Tag Cloud
As it is today, could the Sacramento Press replace The Sacramento Bee? In a word, no. However, one word is far from the full story.
In my last installment of this storyline, I outlined the course I was taking in discussing the future of news, with an emphasis paid to local content, since that is what this publication focuses on. Over the course of the last week, I embarked on the rather epic and tedious task of quantifying exactly what is in a week's worth of The Bee.
In order to do this, I purchased a copy each day and as meticulously as possible recorded how many pieces of content The Bee wrote versus content drawn from other publications, and of that content, how much of it was local. The full results of that survey can be found in the article posted previous to this one.
Overall, it is quite impressive how much content that a major daily can put together on any given day of the week. The Bee covers a wide range of subjects and a substantial geographic area. However, it has good days and it has bad days.
If you simply looked at a Monday paper, it would appear that in terms of sheer quantity, The Bee does not necessarily produce more local content than a publication the size of the Sacramento Press. Last Monday, The Bee produced approximately 16 original articles about our region. It produced another 11 about matters beyond the region and filled nearly 62% of its editorial space with content from other publications.
But Monday is far from the full picture, which is why I chose to dissect one week's worth of content and not just one day. On Tuesday, The Bee produced nearly double that many local original pieces, and on Friday nearly 40%, or 49 of 124 pieces, of The Bee was original local content.
If we were to lose that much content today, I think it would be a great loss to the community. However the numbers found in the survey I did are not impossible to achieve with a citizen journalism effort, whose base is the whole of the Sacramento region.
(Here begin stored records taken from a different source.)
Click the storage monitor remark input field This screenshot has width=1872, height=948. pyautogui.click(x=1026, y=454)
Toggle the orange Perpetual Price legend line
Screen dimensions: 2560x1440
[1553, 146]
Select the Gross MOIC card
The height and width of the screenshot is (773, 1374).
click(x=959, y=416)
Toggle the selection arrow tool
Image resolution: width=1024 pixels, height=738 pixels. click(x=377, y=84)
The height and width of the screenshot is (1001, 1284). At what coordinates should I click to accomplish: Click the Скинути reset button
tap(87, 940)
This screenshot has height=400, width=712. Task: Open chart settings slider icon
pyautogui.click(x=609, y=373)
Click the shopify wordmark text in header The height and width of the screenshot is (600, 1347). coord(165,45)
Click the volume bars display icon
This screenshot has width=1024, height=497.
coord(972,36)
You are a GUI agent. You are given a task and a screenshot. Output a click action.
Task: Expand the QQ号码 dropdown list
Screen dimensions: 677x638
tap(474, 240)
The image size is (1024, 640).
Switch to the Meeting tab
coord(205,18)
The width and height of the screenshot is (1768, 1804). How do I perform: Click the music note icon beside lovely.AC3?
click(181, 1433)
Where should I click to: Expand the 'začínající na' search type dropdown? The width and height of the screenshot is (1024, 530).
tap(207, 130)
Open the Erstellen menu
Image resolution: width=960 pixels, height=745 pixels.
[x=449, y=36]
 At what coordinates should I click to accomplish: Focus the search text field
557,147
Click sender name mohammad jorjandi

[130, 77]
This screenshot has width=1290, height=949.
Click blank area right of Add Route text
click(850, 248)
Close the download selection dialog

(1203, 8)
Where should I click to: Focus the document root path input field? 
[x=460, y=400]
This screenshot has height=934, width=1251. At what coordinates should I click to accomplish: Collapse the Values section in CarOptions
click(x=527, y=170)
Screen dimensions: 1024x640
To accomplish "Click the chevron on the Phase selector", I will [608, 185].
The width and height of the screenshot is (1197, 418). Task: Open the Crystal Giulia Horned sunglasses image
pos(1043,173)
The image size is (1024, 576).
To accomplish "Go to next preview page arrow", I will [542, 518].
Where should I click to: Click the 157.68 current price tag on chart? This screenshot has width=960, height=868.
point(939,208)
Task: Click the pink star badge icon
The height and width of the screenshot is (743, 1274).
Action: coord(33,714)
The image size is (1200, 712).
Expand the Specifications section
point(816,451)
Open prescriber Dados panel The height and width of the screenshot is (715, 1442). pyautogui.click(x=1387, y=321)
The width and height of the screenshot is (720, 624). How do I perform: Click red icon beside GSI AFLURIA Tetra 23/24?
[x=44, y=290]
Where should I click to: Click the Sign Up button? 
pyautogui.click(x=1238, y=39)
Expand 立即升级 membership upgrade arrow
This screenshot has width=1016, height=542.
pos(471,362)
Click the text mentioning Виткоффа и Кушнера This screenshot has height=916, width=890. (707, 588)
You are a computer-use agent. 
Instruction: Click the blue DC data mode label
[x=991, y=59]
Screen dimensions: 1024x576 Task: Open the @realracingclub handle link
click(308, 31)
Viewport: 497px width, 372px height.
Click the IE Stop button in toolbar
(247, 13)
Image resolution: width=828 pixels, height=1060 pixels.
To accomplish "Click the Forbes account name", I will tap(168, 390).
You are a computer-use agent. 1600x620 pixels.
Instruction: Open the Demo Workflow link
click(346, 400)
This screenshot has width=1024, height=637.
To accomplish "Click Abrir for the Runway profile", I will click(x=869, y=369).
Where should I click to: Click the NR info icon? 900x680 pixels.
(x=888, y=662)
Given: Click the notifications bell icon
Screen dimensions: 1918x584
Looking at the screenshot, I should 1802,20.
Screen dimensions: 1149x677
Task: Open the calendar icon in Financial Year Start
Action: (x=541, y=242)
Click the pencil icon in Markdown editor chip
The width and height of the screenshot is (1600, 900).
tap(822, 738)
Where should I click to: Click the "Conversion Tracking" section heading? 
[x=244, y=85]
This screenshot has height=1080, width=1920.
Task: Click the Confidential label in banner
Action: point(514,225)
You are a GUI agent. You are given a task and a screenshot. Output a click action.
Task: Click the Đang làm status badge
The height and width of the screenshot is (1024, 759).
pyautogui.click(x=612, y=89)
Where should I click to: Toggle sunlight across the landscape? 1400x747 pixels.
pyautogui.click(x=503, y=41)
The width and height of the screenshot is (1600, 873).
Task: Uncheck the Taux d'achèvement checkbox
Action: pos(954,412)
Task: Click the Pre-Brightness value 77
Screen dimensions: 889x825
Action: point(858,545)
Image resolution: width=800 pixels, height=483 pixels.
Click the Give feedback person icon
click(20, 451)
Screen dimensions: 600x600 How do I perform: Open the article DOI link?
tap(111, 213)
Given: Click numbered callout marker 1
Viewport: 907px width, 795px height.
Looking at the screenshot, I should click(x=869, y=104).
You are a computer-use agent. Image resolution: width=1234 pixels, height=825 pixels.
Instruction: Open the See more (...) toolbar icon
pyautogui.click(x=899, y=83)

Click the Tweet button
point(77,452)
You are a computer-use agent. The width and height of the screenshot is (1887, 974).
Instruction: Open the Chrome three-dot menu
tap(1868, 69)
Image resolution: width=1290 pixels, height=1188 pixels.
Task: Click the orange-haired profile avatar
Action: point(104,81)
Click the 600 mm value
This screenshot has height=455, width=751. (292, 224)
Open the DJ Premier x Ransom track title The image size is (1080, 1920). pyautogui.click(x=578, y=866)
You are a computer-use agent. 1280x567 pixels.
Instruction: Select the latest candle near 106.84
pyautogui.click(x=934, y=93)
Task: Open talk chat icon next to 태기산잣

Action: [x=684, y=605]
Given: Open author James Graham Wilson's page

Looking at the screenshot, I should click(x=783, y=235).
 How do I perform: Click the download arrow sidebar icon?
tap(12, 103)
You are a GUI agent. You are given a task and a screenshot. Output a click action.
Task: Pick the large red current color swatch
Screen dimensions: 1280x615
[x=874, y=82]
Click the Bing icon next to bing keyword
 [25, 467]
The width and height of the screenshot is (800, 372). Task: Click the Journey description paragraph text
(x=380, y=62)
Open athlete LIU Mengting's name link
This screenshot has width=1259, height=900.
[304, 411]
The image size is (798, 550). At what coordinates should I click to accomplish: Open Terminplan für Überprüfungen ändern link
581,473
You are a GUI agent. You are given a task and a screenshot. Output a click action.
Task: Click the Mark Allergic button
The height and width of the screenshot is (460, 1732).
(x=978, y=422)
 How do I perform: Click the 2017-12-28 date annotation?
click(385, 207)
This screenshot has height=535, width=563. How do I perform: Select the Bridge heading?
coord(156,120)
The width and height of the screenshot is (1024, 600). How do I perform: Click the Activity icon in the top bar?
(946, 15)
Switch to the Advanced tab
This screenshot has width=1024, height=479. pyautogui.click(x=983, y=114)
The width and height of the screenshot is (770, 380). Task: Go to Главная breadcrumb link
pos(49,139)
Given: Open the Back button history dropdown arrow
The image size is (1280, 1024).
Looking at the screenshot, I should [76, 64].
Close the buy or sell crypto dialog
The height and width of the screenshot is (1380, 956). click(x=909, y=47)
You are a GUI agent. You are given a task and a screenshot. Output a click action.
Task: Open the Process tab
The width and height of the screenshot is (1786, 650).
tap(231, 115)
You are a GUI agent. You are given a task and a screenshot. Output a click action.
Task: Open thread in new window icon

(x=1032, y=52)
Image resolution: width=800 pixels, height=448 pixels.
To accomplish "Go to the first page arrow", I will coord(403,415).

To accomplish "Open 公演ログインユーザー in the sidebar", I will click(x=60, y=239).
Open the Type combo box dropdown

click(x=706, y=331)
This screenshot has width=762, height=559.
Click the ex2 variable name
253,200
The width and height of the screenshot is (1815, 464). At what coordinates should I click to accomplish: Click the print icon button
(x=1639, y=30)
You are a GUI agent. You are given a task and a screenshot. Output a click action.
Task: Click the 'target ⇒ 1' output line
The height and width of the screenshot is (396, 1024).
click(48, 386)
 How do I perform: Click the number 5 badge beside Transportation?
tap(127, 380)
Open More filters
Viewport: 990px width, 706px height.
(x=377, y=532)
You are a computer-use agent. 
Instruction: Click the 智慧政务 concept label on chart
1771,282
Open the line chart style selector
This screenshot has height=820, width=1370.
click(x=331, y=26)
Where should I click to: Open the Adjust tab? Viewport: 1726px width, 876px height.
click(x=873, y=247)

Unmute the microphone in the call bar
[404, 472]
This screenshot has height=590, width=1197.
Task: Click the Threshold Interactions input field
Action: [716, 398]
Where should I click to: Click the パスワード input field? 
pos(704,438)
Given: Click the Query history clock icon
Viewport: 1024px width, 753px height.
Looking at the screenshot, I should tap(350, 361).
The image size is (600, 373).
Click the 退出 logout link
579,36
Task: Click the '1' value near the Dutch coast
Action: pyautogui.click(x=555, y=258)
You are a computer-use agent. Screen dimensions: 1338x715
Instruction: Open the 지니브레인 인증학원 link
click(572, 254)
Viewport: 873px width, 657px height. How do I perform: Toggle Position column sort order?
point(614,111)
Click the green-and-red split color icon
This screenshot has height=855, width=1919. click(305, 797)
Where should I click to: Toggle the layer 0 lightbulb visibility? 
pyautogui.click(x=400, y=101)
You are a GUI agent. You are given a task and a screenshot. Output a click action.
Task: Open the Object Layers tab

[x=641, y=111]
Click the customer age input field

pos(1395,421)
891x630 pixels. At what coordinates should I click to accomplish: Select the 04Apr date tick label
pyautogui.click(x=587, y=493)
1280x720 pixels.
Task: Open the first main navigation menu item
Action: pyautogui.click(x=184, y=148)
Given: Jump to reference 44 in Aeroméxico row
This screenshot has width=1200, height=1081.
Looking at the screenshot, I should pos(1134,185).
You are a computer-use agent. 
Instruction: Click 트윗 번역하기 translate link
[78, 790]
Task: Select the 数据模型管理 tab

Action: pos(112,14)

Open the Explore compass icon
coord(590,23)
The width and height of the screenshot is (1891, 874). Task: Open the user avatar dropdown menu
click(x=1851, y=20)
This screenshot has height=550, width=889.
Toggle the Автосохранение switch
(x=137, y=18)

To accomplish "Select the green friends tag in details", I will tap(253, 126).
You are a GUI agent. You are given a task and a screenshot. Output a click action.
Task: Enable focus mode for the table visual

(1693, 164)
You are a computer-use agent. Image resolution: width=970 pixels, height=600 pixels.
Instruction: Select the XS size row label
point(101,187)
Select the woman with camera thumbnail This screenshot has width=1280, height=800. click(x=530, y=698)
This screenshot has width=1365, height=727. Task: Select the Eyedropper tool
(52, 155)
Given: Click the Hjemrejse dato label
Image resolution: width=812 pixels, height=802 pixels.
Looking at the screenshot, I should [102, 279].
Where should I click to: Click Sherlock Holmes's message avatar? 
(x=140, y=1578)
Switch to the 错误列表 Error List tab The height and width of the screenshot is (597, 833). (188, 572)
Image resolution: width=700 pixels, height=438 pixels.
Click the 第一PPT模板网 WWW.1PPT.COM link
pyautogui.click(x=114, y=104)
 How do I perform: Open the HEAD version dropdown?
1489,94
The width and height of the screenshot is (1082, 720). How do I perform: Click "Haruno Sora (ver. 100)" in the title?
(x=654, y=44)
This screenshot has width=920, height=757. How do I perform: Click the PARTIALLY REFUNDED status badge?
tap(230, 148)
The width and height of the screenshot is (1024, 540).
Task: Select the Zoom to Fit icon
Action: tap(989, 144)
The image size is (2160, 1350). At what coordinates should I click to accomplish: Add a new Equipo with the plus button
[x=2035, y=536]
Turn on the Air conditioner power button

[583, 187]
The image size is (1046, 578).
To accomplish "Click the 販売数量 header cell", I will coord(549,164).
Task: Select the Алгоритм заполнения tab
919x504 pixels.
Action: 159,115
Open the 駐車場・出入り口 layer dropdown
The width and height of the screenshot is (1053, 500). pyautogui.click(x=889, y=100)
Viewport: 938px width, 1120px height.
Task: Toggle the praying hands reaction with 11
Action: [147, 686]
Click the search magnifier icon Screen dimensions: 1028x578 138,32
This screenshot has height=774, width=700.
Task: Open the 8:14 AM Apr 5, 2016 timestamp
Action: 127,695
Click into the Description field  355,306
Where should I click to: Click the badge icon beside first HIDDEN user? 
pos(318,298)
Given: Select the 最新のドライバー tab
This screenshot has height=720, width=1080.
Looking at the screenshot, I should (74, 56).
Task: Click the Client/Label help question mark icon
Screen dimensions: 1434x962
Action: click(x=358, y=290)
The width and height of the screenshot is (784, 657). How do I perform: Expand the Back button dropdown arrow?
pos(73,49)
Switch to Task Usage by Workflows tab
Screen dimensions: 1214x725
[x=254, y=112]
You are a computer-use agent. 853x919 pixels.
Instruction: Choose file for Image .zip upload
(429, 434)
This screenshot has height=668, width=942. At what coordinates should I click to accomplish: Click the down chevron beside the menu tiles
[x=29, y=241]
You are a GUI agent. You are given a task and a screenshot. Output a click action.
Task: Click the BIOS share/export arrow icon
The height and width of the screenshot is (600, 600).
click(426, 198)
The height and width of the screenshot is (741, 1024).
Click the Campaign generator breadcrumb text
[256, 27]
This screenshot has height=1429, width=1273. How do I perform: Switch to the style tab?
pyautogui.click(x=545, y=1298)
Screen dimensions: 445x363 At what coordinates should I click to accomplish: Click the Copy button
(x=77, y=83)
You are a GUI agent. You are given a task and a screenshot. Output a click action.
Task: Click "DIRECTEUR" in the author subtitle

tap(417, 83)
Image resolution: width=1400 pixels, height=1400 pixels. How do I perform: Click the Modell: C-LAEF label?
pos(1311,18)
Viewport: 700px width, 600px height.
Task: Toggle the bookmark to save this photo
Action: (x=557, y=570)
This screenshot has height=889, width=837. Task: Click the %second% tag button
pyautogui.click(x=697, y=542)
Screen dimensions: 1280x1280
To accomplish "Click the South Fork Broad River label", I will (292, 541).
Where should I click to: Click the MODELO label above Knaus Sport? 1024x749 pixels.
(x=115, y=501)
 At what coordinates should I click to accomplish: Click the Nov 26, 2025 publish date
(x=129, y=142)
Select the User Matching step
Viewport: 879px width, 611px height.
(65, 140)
Much of what is reported locally is not muckraking, or in-depth investigative journalism. Much of it can be found in the crime logs and brief digests of events in the region. These are topics which citizen journalists can not only report with equal ability, but with greater interest and passion.
While I am humbled at the monumental effort it takes to put together The Bee every day, and admire the work that goes into it, I do not think it is a resource that is impossible to replicate.
This may even be more the case as of this week. That is because, as David Watts Barton reported here, many of the names I saw last week when compiling my survey will no longer be names I see in the paper, due to layoffs at The Bee. So perhaps last week’s effort is a bit of historical trivia. Time will tell, just as it will confirm my point of view or disprove it.
Please take a close look at the survey and let me know what you think of the results below.
Thank you for keeping us honest and the quality of our publication higher.
I will be convinced they are taking a new path when they lay off Ryan Lillis...I'm sick of his puff pieces on city politics; replace him with an independent critical thinker.
The future of news is the internet...we need more sites like the Sacramento Press. Get the information out...transparency and sunshine is what corruption fears.
As Tony mentioned, it will be interesting to see if the content will be close to the same 2 weeks from now.